[c. 1770/1771]
J'aurais dû vous remercier d'abord Monsieur de ce que vous m'avés envoié.
C'étoit bien le premier sentiment de ma reconnoissance. Pardonnés moi si je me suis laissée aller plus tôt à lire d'abord quelques uns de ces ouvrages. J'ai commencé par les théistes. Ils m'ont fait un plaisir extrème comme tout ce qui vient de vous. J'avoue même que je les aime beaucoup. Vous ne les loués cependant que par l'exemption des vices et vous nous apprenés qu'ils ont encore plus de vertus. Vous les représentez beaucoup mieux vous même mon cher Monsieur, vous ètes le tableau parlant et agissant. Vous ne vous contentés pas de n'être ni superstitieux ni fanatique ni persécuteur.
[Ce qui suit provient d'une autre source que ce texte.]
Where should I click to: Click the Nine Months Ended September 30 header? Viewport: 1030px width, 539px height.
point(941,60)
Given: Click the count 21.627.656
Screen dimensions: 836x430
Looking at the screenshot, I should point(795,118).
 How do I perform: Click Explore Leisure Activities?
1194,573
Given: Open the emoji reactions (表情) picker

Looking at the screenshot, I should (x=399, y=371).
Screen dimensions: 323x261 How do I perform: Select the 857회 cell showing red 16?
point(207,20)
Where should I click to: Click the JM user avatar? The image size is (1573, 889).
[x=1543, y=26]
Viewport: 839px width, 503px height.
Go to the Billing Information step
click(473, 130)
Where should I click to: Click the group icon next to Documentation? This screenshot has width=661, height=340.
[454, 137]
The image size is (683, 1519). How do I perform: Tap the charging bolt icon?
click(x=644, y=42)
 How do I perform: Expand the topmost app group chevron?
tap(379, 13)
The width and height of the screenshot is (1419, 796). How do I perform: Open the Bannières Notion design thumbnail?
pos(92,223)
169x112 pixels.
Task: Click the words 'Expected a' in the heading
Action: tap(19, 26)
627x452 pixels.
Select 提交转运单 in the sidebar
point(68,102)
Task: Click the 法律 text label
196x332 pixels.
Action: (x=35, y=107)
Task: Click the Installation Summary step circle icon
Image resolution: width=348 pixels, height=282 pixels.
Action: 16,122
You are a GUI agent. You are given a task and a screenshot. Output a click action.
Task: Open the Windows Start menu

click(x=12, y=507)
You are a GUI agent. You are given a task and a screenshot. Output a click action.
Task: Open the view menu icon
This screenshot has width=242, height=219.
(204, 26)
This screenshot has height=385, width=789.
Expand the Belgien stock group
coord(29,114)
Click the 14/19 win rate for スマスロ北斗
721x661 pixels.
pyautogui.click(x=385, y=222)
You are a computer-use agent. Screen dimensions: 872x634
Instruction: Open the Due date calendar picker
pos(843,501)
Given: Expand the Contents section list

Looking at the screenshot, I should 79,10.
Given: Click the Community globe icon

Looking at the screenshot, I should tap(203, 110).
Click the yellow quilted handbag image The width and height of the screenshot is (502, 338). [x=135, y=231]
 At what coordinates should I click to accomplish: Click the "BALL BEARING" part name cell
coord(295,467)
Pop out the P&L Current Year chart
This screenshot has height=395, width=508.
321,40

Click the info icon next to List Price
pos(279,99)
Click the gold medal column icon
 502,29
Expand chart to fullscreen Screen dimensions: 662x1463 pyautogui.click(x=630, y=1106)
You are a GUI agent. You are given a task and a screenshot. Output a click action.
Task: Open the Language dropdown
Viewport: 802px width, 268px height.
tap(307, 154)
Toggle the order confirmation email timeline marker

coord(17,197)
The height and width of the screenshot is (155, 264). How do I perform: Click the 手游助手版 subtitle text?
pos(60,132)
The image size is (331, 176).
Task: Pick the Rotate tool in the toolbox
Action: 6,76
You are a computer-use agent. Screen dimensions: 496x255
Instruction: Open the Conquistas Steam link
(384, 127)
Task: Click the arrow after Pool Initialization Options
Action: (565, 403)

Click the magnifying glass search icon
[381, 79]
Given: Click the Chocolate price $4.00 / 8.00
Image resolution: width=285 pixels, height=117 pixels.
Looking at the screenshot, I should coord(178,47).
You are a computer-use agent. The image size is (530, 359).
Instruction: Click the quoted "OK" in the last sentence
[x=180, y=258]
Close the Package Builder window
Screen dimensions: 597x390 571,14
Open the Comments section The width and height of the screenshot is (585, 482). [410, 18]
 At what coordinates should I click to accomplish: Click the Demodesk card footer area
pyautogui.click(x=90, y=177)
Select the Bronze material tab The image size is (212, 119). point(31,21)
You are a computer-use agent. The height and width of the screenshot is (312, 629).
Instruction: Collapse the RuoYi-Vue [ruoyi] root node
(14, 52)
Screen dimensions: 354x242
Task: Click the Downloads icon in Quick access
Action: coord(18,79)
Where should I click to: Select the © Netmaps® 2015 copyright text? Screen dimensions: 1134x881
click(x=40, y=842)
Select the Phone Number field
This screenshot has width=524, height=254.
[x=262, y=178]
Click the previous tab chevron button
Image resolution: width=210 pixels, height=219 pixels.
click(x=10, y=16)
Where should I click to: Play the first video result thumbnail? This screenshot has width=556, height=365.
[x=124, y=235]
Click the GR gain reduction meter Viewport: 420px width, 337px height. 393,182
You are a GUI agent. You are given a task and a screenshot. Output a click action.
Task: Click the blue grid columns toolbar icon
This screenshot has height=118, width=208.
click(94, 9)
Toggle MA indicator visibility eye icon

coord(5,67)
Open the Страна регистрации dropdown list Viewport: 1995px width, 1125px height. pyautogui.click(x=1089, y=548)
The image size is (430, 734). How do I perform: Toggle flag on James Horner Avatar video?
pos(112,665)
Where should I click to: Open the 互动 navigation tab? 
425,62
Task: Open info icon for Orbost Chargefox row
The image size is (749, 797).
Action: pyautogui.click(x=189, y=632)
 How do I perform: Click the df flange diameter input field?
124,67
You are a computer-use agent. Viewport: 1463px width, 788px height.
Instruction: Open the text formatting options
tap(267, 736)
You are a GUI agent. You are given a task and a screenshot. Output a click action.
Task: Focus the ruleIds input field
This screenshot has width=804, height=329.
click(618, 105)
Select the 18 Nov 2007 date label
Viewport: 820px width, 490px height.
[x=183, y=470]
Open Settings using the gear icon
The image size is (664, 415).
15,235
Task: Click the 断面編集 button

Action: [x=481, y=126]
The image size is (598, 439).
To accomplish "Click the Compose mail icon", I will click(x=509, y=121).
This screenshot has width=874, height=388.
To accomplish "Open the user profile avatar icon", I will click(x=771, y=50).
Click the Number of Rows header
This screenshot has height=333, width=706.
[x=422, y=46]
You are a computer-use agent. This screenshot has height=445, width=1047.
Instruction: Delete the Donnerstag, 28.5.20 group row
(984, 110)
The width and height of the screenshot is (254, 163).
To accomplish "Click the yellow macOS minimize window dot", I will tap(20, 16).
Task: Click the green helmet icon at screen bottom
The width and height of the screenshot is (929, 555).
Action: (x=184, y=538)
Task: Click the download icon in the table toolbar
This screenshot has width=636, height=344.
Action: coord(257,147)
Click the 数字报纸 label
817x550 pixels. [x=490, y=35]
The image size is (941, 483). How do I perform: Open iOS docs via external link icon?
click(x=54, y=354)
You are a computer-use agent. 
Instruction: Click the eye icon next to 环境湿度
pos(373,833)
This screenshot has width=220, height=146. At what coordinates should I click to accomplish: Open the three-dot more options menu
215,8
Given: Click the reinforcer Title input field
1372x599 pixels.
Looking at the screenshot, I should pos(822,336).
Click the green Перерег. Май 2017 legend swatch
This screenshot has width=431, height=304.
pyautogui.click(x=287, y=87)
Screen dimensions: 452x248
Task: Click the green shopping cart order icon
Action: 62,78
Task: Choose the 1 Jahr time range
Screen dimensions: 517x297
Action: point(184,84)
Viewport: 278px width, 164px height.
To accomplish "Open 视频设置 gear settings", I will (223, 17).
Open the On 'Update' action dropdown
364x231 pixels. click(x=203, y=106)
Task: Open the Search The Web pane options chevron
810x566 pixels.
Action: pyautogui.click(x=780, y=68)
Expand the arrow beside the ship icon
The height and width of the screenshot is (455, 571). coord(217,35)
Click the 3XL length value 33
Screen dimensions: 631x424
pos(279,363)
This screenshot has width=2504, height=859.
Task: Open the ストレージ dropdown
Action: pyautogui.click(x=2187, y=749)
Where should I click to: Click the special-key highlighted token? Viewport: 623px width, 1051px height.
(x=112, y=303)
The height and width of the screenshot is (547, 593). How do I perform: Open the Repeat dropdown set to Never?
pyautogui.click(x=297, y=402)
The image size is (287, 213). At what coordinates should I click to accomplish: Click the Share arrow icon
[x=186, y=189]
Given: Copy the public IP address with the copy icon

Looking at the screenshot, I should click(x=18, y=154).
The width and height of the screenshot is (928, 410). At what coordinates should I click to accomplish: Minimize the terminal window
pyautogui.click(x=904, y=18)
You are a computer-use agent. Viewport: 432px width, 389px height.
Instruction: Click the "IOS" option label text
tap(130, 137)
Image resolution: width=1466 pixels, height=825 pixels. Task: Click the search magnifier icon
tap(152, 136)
Vous ètes plein de zèle pour les malheureux, de charité pour les misérables, de complaisance pour vos amis; quelle bonté de vous ètre souvenu de moi, de me croire digne de m'envoyer des ouvrages admirables, quel bonheur d'avoir un colporteur comme vous. Me voilà assurée d'avoir tout ce qui paraitra de meilleur dans le monde. Vous vous ètes engagés par là de me faire part de toutes les bonnes choses qui viendront de Fernex. Je serais extrèmement flatée et peut ètre trop vaine de les tenir directement de vous. Ce sera pour moi une source d'instruction de plaisirs. Il serait bien généreux qu'ils ne vous fussent pas indifférent et que vous me permissiés de faire dépandre de vous Monsieur les occupations de mon esprit. Je voudrais le remettre entre vos mains si par hazard vous l'ôtiez à Jésus Christ qui est pourtant mort pour moi à 33 ans, mais qui n'avait pas autant de feu qu'il y en à dans tout ce que vous faites aujourd'hui. On vous admire en vous lisant, on s'attache à vous en vous voyant. A ces sentiments je joint toute ma reconnoissance et mes respects.
J. de Saussure
Je prie Madame Denis d'agréer mes obéissances les plus humbles et les plus empressées.